EXAMPLE 3 Determining Recombinant Protein Variants and Their Biological Activity
• This example describes a method for determining recombinant protein variants and their biological activity.
• The difference between product modification and product variant is that product modifications can be measured and product variants cannot. A single or several product modifications can be measured at the same time depending on the analytical method used In the example below, there are two modifications on a recombinant protein product, modification 1 and 2. There are also other measurements that were made that provide additional information about the product, such as that 25% of the product is not modified as well as that 25% of the product contains two modifications. Based on this information, one skilled in the art can determine that the product, is a complex mixture of 4 product variants; product variant #1 contains 2 modifications and is present at 25% in a complex mixture, product variant #2, containing only modification 1, is present in the complex mixture at the abundance of 25%, product variant 3 is present at 25% and unmodified product variant #4 is also present at 25%.
• Furthermore, the set of modifications on product variant #1 is modification 1 and 2, the set of modifications on product variant 2 is only one modification #1, the set of modifications on product variant #3 is modification 2; product variant 4 has no modifications.
• The rationale for determining the type and the abundance of product variants and not modifications because it is the product variants, and not product modifications that exert the biological activity. The biological activity of the complex mixture is the sum of biological activities of each variant.

Claims (7)

1. A method for producing a biosimilar product having fingerprint similarity lo a reference product comprising;

a. identifying at least one relationship between a modification in a reference product that is a biologic molecule and its biologic activity;

b. measuring the amount of the modification found on the reference product in more than one batch of the reference product using an analytical assay;

c. setting a target range for the amount of the modification in the reference product based on the measured amounts in b;

d. growing living cells expressing a recombinant protein that is a biosimilar molecule having the biological activity of the reference product;

e. isolating the biosimilar product trom d) and comparing its modification to the target range set in c;

f. selecting a plurality of growth media having one or more modulators that change the modification on the biosimilar molecule and growing the cells in the presence ot said modulators to produce more than one batch of the biosimilar product;

g. comparing the modifications of the batches of biosimilar products from f to the target range set in c;

h. repeating steps f) and g) with additional modulators and/or at different modulator concentrations until the biosimilar product matches the target range set in c to establish a protocol for the production of said biosimilar within the target range of the modification in c;

i. isolating the biosimilar product having the modification set for said reference product in c;

j. measuring the quantity of the modification on the isolated biosimilar product;

k. repeating steps f thru j until the isolated reference product hits an amount of the modification that is within 80 to 120 percent of the target range set in c.

2. The method for producing a biosimilar product having fingerprint similarity to a reference product of claim 43, farther comprising identifying more than one relationship between a modification in a reference product or biosimilar and its biologic activity.

3. The method for producing a biosimilar product having fingerprint similarity to a reference product of claim 43, wherein the target range for the amount of the modification in the reference product is from the lowest to the highest amount of the modification identified in b.

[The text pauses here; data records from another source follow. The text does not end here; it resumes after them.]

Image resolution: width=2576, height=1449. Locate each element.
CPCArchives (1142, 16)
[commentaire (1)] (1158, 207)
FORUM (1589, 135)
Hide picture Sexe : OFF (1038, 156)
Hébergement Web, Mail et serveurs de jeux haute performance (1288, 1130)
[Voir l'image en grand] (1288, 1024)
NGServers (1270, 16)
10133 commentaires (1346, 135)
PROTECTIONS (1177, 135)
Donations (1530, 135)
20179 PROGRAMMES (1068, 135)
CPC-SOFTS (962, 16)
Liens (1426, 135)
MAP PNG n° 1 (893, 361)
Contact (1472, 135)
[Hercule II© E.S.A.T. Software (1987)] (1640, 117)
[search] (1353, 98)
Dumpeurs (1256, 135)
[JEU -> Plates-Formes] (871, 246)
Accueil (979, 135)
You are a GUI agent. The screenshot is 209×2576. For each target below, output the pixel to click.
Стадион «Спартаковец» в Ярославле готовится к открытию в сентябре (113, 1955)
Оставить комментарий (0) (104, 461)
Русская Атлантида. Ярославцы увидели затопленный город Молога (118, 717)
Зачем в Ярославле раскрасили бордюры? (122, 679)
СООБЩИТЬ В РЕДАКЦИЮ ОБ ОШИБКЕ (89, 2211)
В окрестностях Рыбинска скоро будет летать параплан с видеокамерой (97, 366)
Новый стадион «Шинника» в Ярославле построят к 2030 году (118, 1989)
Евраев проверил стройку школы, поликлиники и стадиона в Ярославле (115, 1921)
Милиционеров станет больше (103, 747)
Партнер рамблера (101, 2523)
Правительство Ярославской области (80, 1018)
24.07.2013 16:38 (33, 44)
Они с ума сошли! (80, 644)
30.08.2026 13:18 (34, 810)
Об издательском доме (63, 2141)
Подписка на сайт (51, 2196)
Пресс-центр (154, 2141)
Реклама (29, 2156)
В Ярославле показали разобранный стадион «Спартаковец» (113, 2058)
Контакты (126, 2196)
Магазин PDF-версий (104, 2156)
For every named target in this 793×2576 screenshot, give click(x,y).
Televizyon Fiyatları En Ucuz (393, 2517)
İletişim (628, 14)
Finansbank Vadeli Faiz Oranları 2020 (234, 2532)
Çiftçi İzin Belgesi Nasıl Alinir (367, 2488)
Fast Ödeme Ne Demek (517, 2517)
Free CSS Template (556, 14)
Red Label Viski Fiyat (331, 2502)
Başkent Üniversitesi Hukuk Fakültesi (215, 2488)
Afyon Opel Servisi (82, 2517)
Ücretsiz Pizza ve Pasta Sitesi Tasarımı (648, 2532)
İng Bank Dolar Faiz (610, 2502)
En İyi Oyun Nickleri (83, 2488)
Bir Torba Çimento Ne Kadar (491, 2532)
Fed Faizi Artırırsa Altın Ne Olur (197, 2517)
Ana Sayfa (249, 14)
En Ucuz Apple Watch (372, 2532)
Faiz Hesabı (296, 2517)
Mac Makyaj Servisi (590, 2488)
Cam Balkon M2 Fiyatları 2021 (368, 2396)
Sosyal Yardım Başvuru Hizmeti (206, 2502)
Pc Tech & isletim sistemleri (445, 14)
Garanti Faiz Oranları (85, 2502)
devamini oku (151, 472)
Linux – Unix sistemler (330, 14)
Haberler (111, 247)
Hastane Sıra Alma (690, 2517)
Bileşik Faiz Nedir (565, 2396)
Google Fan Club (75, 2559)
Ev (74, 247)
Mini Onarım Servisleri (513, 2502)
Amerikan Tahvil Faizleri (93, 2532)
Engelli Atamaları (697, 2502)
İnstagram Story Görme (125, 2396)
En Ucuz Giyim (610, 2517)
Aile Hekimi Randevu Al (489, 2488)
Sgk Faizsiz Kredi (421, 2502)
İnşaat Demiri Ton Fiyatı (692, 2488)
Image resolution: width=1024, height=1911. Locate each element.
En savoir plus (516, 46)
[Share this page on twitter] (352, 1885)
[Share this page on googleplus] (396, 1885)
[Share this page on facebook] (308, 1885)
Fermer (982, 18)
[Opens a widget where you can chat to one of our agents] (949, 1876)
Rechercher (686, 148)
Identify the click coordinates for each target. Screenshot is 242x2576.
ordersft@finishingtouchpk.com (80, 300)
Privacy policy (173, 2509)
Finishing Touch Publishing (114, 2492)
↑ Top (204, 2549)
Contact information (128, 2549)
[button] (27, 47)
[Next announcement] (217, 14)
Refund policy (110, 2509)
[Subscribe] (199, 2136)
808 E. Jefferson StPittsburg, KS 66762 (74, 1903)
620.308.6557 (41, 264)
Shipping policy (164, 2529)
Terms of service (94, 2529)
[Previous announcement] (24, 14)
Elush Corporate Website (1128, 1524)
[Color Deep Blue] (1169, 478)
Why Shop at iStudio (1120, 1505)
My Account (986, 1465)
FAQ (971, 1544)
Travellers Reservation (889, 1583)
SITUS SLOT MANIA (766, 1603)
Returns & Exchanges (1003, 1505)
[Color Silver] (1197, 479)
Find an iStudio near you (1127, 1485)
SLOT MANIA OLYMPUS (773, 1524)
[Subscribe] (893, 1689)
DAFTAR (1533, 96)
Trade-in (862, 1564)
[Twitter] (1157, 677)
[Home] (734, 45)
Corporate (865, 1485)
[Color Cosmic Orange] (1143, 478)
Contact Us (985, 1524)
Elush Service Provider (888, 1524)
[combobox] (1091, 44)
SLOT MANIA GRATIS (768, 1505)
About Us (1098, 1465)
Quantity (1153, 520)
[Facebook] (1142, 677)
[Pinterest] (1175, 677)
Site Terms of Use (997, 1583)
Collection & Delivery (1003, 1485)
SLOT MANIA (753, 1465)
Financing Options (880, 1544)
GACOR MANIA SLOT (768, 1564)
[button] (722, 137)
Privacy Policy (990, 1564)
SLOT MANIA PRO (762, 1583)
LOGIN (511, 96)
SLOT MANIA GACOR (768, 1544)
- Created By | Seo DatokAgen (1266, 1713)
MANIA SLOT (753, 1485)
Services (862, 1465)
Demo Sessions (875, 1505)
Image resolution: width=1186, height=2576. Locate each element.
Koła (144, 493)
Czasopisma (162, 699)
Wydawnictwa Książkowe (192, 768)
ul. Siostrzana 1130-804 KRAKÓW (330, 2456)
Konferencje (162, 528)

4. A method for identifying recombinant protein variants in a complex mixture comprising, measuring the amount of a modification in a recombinant protein product which is a complex mixture, determining the structure and abundance of all potential product variants, wherein each variant contains a different set of modifications constrained by the abundance of each modification in said complex mixture.

5. The method of claim 46 for identifying recombinant protein variants in a recombinant protein which is a complex mixture further comprising measuring several modifications in she complex mixture.

6. The method of claim 46 for identifying recombinant protein variants in a complex mixture wherein the product modifications are measured by size exclusion, ion exchange, reverse phase, hydrophobic interaction chromatography, intact and reduced mass.

7. The method of claim 46 for identifying recombinant protein variants in a complex mixture wherein the product modifications are measured by MS assays and include a peptide map and peptide map MS/MS.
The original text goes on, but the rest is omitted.